§ **Activity**
Write out every record below exactly as it appears.

Segment Open

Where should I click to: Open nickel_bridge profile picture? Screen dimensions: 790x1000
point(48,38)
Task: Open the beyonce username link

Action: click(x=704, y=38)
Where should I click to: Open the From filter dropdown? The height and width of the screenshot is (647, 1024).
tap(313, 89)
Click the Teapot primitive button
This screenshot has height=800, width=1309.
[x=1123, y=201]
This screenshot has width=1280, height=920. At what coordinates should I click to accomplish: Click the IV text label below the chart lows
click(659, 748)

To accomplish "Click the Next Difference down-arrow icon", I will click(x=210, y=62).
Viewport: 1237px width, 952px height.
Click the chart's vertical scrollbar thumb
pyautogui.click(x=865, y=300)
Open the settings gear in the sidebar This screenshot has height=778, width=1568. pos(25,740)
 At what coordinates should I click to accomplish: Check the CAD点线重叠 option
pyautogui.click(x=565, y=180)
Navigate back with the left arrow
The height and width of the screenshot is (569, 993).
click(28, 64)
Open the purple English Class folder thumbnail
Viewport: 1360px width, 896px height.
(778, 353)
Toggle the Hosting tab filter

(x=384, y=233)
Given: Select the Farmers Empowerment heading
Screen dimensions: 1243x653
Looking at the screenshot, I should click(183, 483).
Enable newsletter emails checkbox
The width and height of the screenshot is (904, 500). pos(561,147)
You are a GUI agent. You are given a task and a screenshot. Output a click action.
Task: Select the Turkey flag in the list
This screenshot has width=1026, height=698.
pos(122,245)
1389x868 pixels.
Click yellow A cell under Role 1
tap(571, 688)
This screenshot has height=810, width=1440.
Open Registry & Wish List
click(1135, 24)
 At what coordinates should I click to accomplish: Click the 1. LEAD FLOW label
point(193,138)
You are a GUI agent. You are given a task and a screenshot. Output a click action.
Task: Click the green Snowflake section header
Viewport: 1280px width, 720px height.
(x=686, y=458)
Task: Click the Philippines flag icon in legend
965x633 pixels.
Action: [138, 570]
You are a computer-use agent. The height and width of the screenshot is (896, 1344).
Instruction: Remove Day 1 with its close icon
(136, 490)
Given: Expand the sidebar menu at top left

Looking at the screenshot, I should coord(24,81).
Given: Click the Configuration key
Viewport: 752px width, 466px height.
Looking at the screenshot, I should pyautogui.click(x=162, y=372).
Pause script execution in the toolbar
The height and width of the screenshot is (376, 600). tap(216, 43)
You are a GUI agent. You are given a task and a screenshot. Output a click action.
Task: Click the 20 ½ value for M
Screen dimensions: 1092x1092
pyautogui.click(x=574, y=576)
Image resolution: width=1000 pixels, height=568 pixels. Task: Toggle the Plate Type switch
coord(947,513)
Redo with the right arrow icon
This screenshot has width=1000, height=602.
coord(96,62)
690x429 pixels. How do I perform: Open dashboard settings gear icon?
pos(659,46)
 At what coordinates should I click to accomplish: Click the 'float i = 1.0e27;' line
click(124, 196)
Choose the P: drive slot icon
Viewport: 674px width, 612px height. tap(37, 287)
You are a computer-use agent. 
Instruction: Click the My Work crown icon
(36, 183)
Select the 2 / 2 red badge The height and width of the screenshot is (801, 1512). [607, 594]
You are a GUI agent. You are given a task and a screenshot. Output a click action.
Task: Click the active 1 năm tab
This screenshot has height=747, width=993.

Segment Closed

§ **Solution below**
Where should I click to: Open nickel_bridge profile picture? Screen dimensions: 790x1000
point(48,38)
Task: Open the beyonce username link

Action: click(x=704, y=38)
Where should I click to: Open the From filter dropdown? The height and width of the screenshot is (647, 1024).
tap(313, 89)
Click the Teapot primitive button
This screenshot has height=800, width=1309.
[x=1123, y=201]
This screenshot has width=1280, height=920. At what coordinates should I click to accomplish: Click the IV text label below the chart lows
click(659, 748)

To accomplish "Click the Next Difference down-arrow icon", I will click(x=210, y=62).
Viewport: 1237px width, 952px height.
Click the chart's vertical scrollbar thumb
pyautogui.click(x=865, y=300)
Open the settings gear in the sidebar This screenshot has height=778, width=1568. pos(25,740)
 At what coordinates should I click to accomplish: Check the CAD点线重叠 option
pyautogui.click(x=565, y=180)
Navigate back with the left arrow
The height and width of the screenshot is (569, 993).
click(28, 64)
Open the purple English Class folder thumbnail
Viewport: 1360px width, 896px height.
(778, 353)
Toggle the Hosting tab filter

(x=384, y=233)
Given: Select the Farmers Empowerment heading
Screen dimensions: 1243x653
Looking at the screenshot, I should click(183, 483).
Enable newsletter emails checkbox
The width and height of the screenshot is (904, 500). pos(561,147)
You are a GUI agent. You are given a task and a screenshot. Output a click action.
Task: Select the Turkey flag in the list
This screenshot has width=1026, height=698.
pos(122,245)
1389x868 pixels.
Click yellow A cell under Role 1
tap(571, 688)
This screenshot has height=810, width=1440.
Open Registry & Wish List
click(1135, 24)
 At what coordinates should I click to accomplish: Click the 1. LEAD FLOW label
point(193,138)
You are a GUI agent. You are given a task and a screenshot. Output a click action.
Task: Click the green Snowflake section header
Viewport: 1280px width, 720px height.
(x=686, y=458)
Task: Click the Philippines flag icon in legend
965x633 pixels.
Action: [138, 570]
You are a computer-use agent. The height and width of the screenshot is (896, 1344).
Instruction: Remove Day 1 with its close icon
(136, 490)
Given: Expand the sidebar menu at top left

Looking at the screenshot, I should coord(24,81).
Given: Click the Configuration key
Viewport: 752px width, 466px height.
Looking at the screenshot, I should pyautogui.click(x=162, y=372).
Pause script execution in the toolbar
The height and width of the screenshot is (376, 600). tap(216, 43)
You are a GUI agent. You are given a task and a screenshot. Output a click action.
Task: Click the 20 ½ value for M
Screen dimensions: 1092x1092
pyautogui.click(x=574, y=576)
Image resolution: width=1000 pixels, height=568 pixels. Task: Toggle the Plate Type switch
coord(947,513)
Redo with the right arrow icon
This screenshot has width=1000, height=602.
coord(96,62)
690x429 pixels. How do I perform: Open dashboard settings gear icon?
pos(659,46)
 At what coordinates should I click to accomplish: Click the 'float i = 1.0e27;' line
click(124, 196)
Choose the P: drive slot icon
Viewport: 674px width, 612px height. tap(37, 287)
You are a computer-use agent. 
Instruction: Click the My Work crown icon
(36, 183)
Select the 2 / 2 red badge The height and width of the screenshot is (801, 1512). [607, 594]
You are a GUI agent. You are given a task and a screenshot. Output a click action.
Task: Click the active 1 năm tab
This screenshot has height=747, width=993.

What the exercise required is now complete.